Have you ever stopped to think about what intelligence really means? As of 2025, despite all the talk about artificial intelligence (AI), we’re still nowhere near understanding intelligence itself — at least not the way it truly functions in humans. This is especially important when many are confident about creating Artificial General Intelligence (AGI), machines that can think and learn like humans, or even something beyond that, Artificial Superintelligence (ASI). But let’s step back for a minute and ask the simple question: Do we really know how intelligence works?
Why Understanding Intelligence Matters
It’s tempting to jump straight into building smarter machines because the tools are getting better every day. We have advances in machine learning, neural networks, and deep learning that can do specific tasks incredibly well. But none of these breakthroughs actually mean we understand intelligence on a fundamental level. Intelligence involves so much more than just processing data—it includes creativity, reasoning, common sense, emotional understanding, and much more.

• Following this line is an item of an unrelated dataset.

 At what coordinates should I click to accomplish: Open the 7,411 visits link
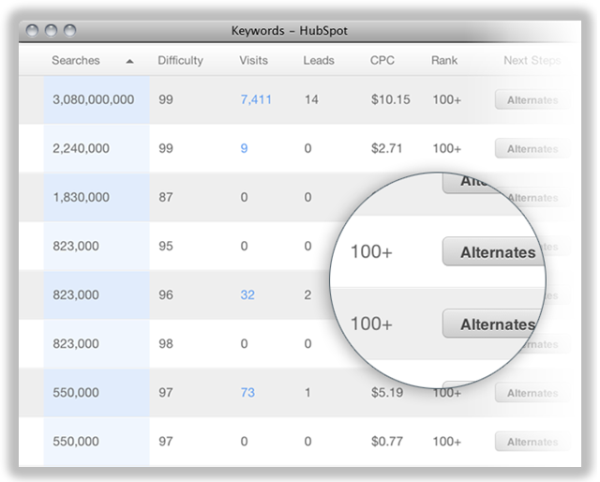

Right now, the scientific community has no clear model or theory that fully explains how human intelligence works. This mystery is why talking about building AGI or ASI can sometimes feel a lot like the Emperor’s New Clothes—a grand idea without a solid foundation.
The Problem with AGI Enthusiasm
People often talk about achieving AGI like it’s just a matter of crunching more data or building bigger neural networks. But that’s missing the point. You can’t build something you don’t understand, at least not in any meaningful, reliable way.
Before we get excited about machines that can surpass human intelligence, shouldn’t we be questioning the basic premise?
“So, you want to build a machine that’s intelligent? Great. Can you first explain what intelligence is and how it works?”
That might seem like a simple question, but it’s one that’s surprisingly hard to answer.
Tools vs. True Intelligence
Sure, we have incredible tools that automate learning and pattern recognition. They help us with everything from translating languages to diagnosing diseases. But these tools are fundamentally different from what we call intelligence. They’re narrow, specialized, and designed for particular tasks—not flexible and general like human thought.
The conversation about AGI needs a lot more humility and honesty about what we really know. Instead of hyping the possibility of building true intelligence, maybe we should focus on acknowledging how far we still have to go.
Where Do We Go From Here?
Understanding intelligence better is a huge scientific challenge stretching across neuroscience, psychology, cognitive science, and computer science. It requires hard questions, rigorous research, and a willingness to admit we don’t have all the answers.
Here are some places you might want to explore to understand the topic more deeply:
– The Human Brain Project aims to simulate aspects of how the human brain functions.
– MIT’s McGovern Institute for Brain Research explores fundamental questions about neuroscience and cognition.
– Stanford’s AI research resources offer insights into both current AI capabilities and challenges.
We’re all fascinated by the potential of AI and what the future might hold, but sometimes the best way forward starts with admitting what we don’t yet understand. Who knows, maybe someday someone will crack the code on intelligence—but for now, let’s keep asking questions and stay curious.
If you’re interested in intelligence and AI, the journey is just beginning. The mystery around understanding intelligence is what makes this field so exciting and so real to explore.